Menace immédiate sur les médias

02 février 2018

Vigousse, Éditorial, Stéphane Babey

N’en faisons pas mystère trop longtemps: à Vigousse, nous sommes farouchement opposés à l’initiative No Billag, projet stupide et dangereux de démantèlement du service public concocté par des jeunes gens au mieux irresponsables et au pire manipulés par des acteurs privés du marché qui profiteraient du retrait de gros diffuseurs.

Il n’y a d’ailleurs sans doute pas besoin d’argumenter à destination des lecteurs du petit satirique romand. Que vous achetiez Vigousse au kiosque (c’est bien) ou que vous soyez abonnés (c’est mieux), vous êtes déjà parfaitement conscients de l’importance, pour le débat démocratique, de médias qui ne dépendent pas complètement des milieux économiques. Vous savez que cette indépendance a un prix, que ce soit le prix de ce journal ou le coût de la redevance. Cela dit, on peut comprendre que la SSR cristallise les critiques de nombreux citoyens. Au-delà des simples arguments financiers, son attitude arrogante a de quoi énerver, et Vigousse s’est souvent fait l’écho de ses dysfonctionnements. La SSR est indispensable, certes, mais si elle obtient de pouvoir continuer ses activités suite à la votation du 4 mars, elle ne pourra pas faire l’économie d’une profonde remise en question de ses pratiques. Tourner avec de l’argent public comme principale source de financement implique d’être transparent vis-à-vis des citoyens; or la SSR s’est trop souvent comportée comme si elle n’avait de comptes à rendre à personne.
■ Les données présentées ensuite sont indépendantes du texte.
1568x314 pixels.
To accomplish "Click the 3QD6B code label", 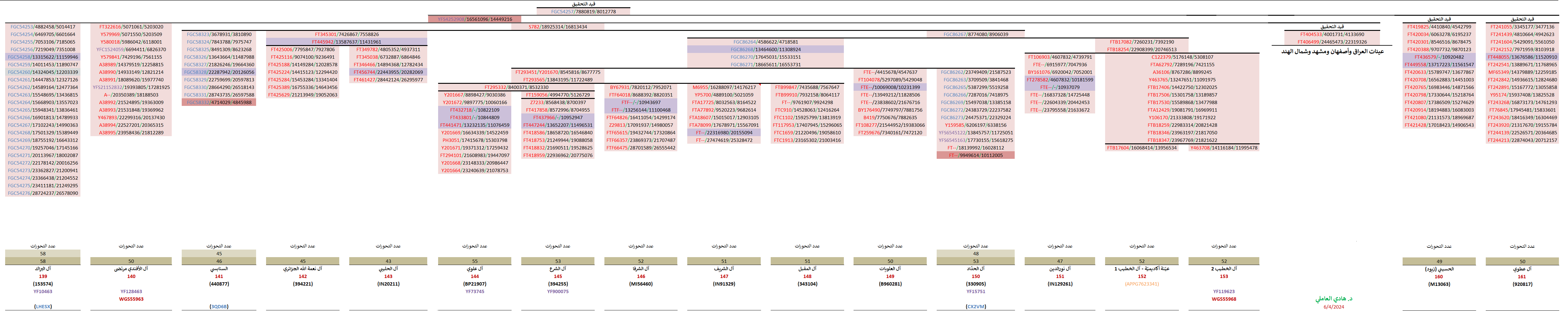I will [x=219, y=307].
Les attaques à son encontre ne sont pas les seules graves menaces qui pèsent sur les médias suisses. Fermetures de journaux, licenciements et autres rachats par de grands groupes uniquement préoccupés par le profit appauvrissent chaque jour un peu plus un quatrième pouvoir réduit à l’impuissance ou vidé de sa substance. Les sujets destinés à contribuer à la formation de l’opinion publique disparaissent au profit de contenus purement commerciaux. Il est donc grand temps d’envisager sérieusement d’étendre à la presse l’aide publique dont bénéficie déjà l’audiovisuel. C’est tout le débat démocratique qui est en jeu.